Monday, December 12, 2005

Sexism is Alive and Well in the Academy

Since I really should be writing a term paper I thought I would reflect on sexism instead. This September I enrolled in a large undergraduate class called "Environmental Awareness." This is the only class at my university that covers "environmental psychology," one of my academic interests.

Unfortunately, the professor was very strange. The class was large; perhaps 250 people and he clearly had the lectures down to a science. I was immediately bothered by his tendency to use slides of children's picture books of dinosaurs from the 60's while lecturing on evolution. This was not irony on his part.

He frequently made all sorts of unsubstantiated claims related to the evolutionary differences between the sexes. For example, he claimed that girls should be more interested in climbing trees than boys because women are lighter and so more likely to take shelter in trees. Never mind the fact that women have less upper body strength than men and need extra body fat to support reproduction. But the last straw for me was when he mentioned that female graduate students were "dumbing down" the species by delaying reproduction in favor of education. He made this comment casually, in the middle of a lecture on human evolution.

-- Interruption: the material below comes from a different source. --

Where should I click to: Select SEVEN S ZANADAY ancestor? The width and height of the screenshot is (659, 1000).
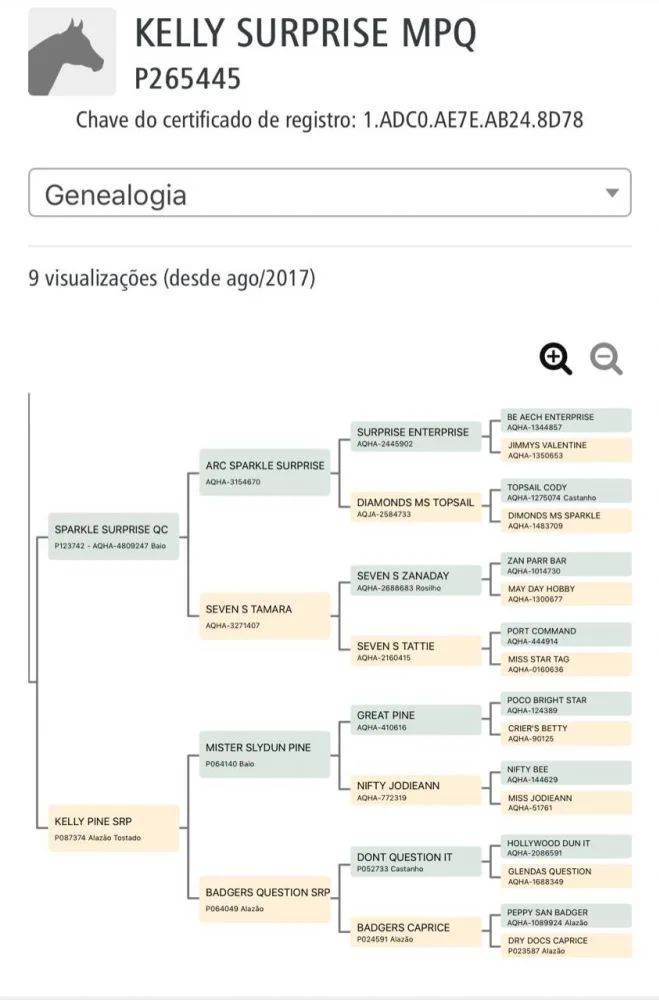tap(416, 580)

I was very upset, but sitting on the far edge of the room, hidden behind a podium, so I didn't feel I could interrupt him at that moment. So I emailed him very politely mentioning that while I thought his comment might be appropriate speculation for a casual conversion, I didn't think that his unfounded speculations were appropriate to be presented to a class of 200 impressionable young adults.

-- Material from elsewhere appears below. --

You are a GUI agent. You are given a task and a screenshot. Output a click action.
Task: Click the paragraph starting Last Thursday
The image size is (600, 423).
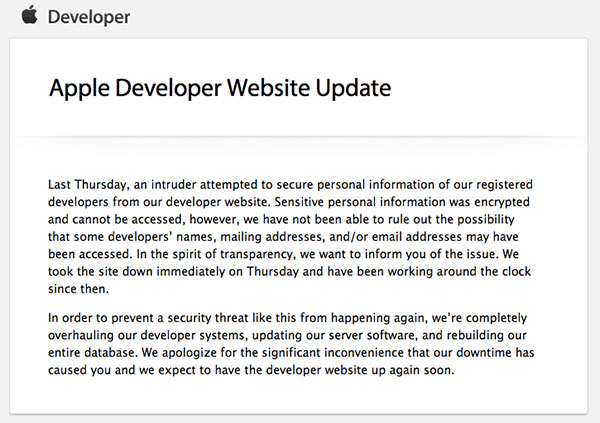(x=291, y=237)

He responded to my email, claiming that he was actually very concerned about this issue and the fact that female grad students frequently had children while in grad school and then decided to quit their programs. He also mentioned that this theory about "dumbing down" the species didn't originate with him, in fact a famous evolutionary biologist had first made this observation in his book "........." (I have now forgotten the title of the book.) This is a psychology professor at a major university. What is wrong with academia?

1 comment:

Anonymous said...

wtf? I've heard male profs worry out loud about women selling out their potential by deciding to have kids and then quitting--irritating in its own right. For one, is raising kids just for stupid people and for two, since when are my reproductive choices your business?? The whole dumbing down the species angle is new to me. I'm not even sure I get it. but what a serious jackass.